Hundreds of thousands of French workers, angered by Prime Minister Nicholas Sarkozy's handling of the country's economic downturn, failed to show up at their jobs on Thursday. The strike disrupted nearly every aspect of everyday life, from train and air service to schools, banks and the mail.

Events in France only added urgency to the summit in Davos, Switzerland, where leaders met to discuss ways out of the crisis.

In the French capital, Metro service was shut down, forcing many workers to walk or bicycle to work in freezing temperatures. A recent law mandating minimal subway service kept some trains running, and they carried capacity loads of commuters.

Some workers at factories hit by layoffs also joined the strike. Hospital staff also stayed off the job.

The strike involved eight major unions. More have threatened work stoppages in coming weeks if the Sarkozy government fails to take more action to protect jobs and wages.

So far, Sarkozy has said nothing about the strike, which has been dubbed "Black Thursday" by the French press. His government recently announced a $33 billion stimulus plan, but the unions say it's not enough.

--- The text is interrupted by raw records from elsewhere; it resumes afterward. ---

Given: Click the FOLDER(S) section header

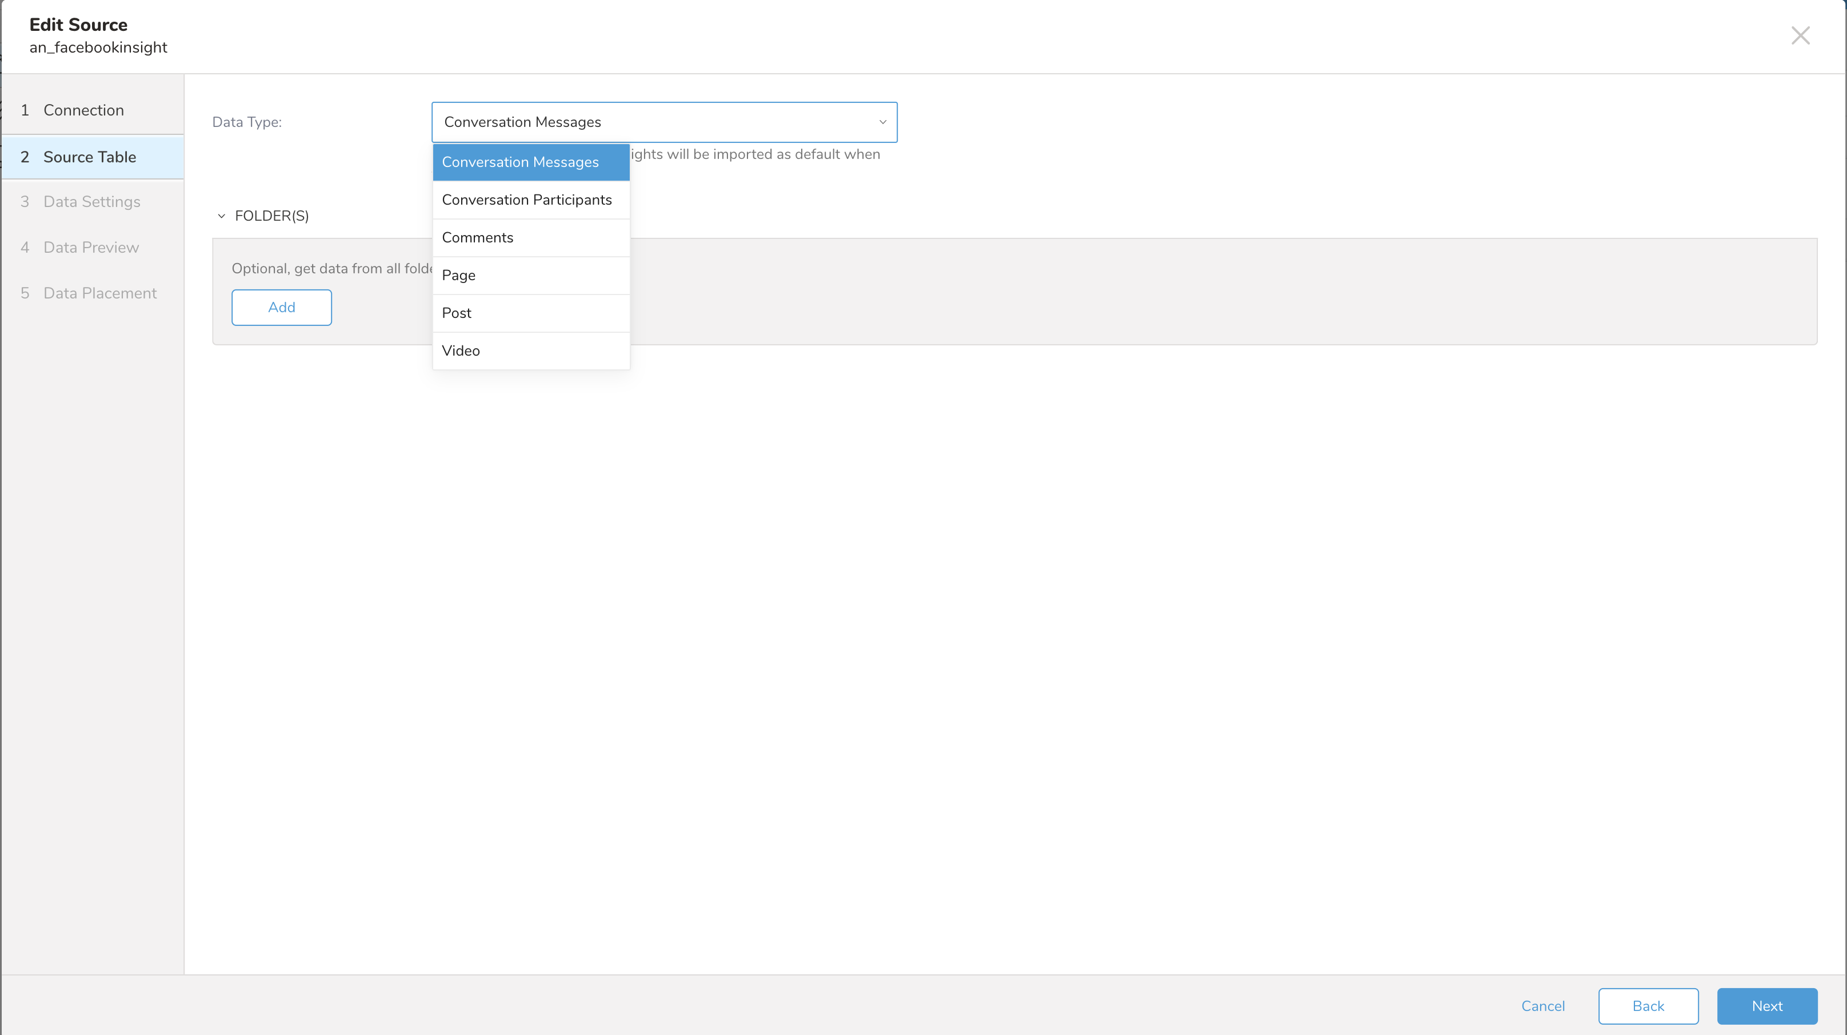Looking at the screenshot, I should tap(272, 216).
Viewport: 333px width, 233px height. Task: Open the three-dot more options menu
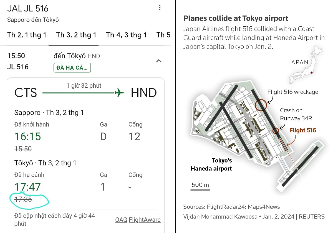(x=160, y=8)
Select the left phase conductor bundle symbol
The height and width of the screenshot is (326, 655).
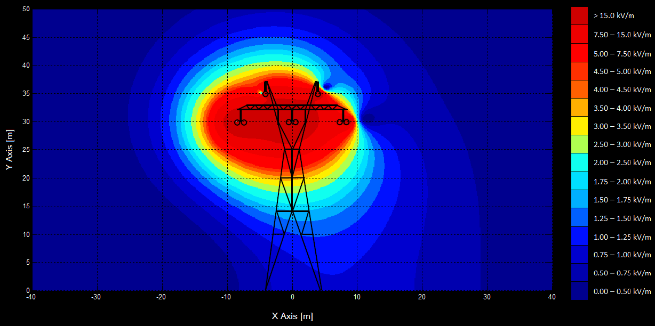point(240,122)
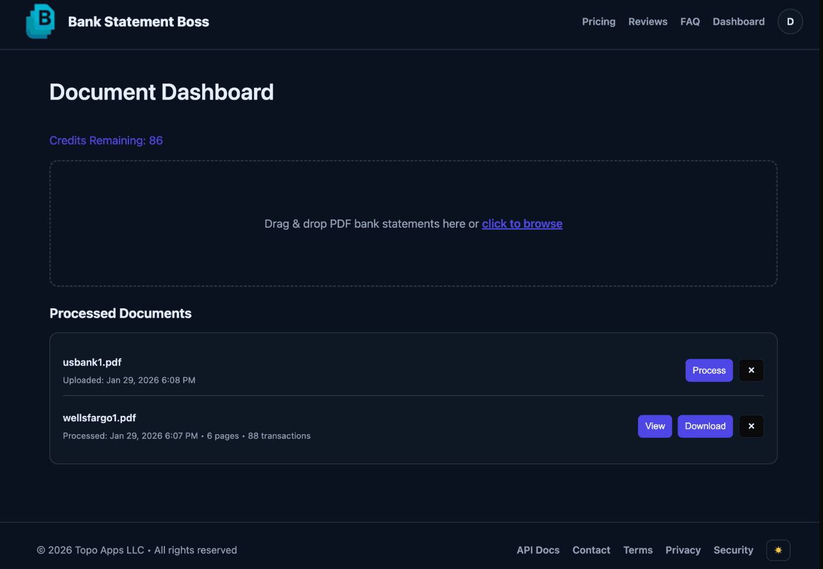Screen dimensions: 823x569
Task: Go to the Dashboard tab
Action: point(739,21)
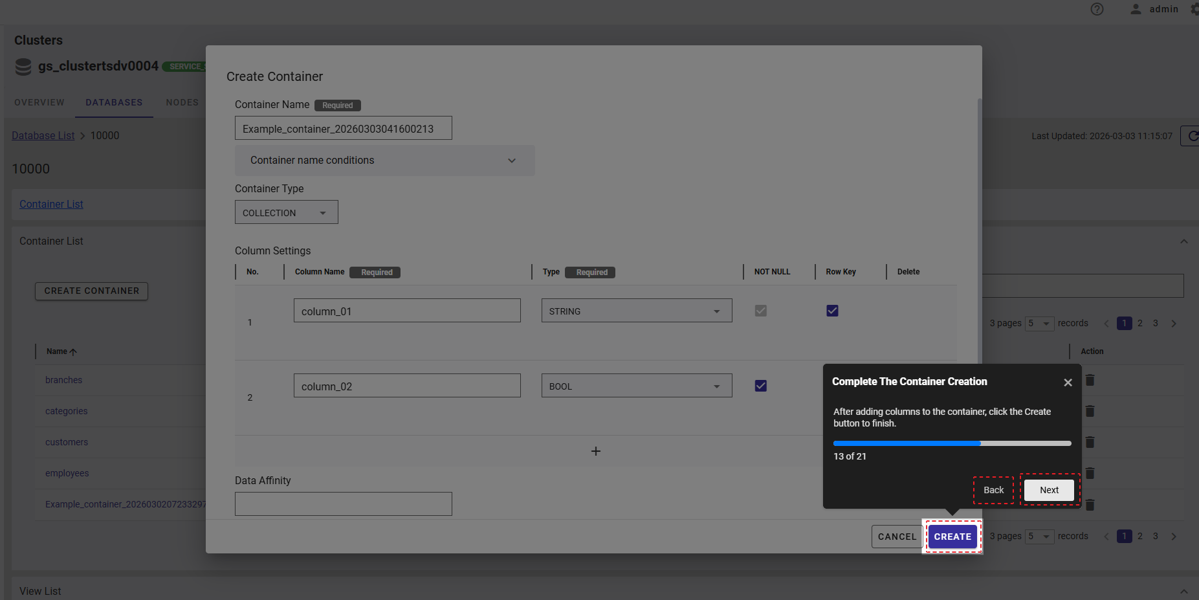Click trash icon for customers row
Screen dimensions: 1199x600
tap(1090, 442)
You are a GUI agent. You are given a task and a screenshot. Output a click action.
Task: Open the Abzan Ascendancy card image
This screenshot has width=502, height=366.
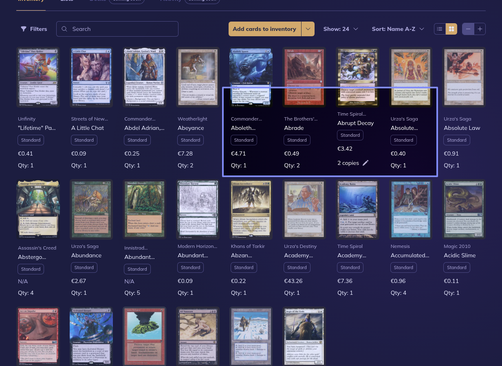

Sarkozy's government is concerned that a growing strike could be transformed into a wider social protest movement, such as one that inflamed French suburbs in 2007. Signs of civil unrest have been evident in recent weeks in Latvia, Lithuania, Greece and Iceland.

In the Icelandic capital, Reykjavik, street protests have forced out Prime Minister Geir Haarde, who tendered his resignation Monday amid the country's growing financial and credit crisis. Haarde will step down Saturday.

But even that did not satisfy protesters, who on Wednesday picketed outside a NATO meeting in Reykjavik where Haarde was speaking. Police used pepper spray and arrested six protesters.

The global financial crisis hit Iceland in October, ending a decade of rising prosperity and triggering a collapse in the currency and financial system. Earlier, the country's central bank said the jobless rate in the nation of 320,000 was likely to rise to 11 percent in the first quarter of 2010.

At the Davos summit, meanwhile, former President Bill Clinton said if President Obama gets support from Congress, his economic stimulus package could show results in a year to 15 months.

Clinton said asset deflation must be stopped.

"Right now the house is on fire and we need to put it out as quickly as we can," he said. "The quickest way to do it is to stop the deflation in asset prices and do it in a way that allows the financial system — that did bring us a lot of growth the last 20 years — to kick back in."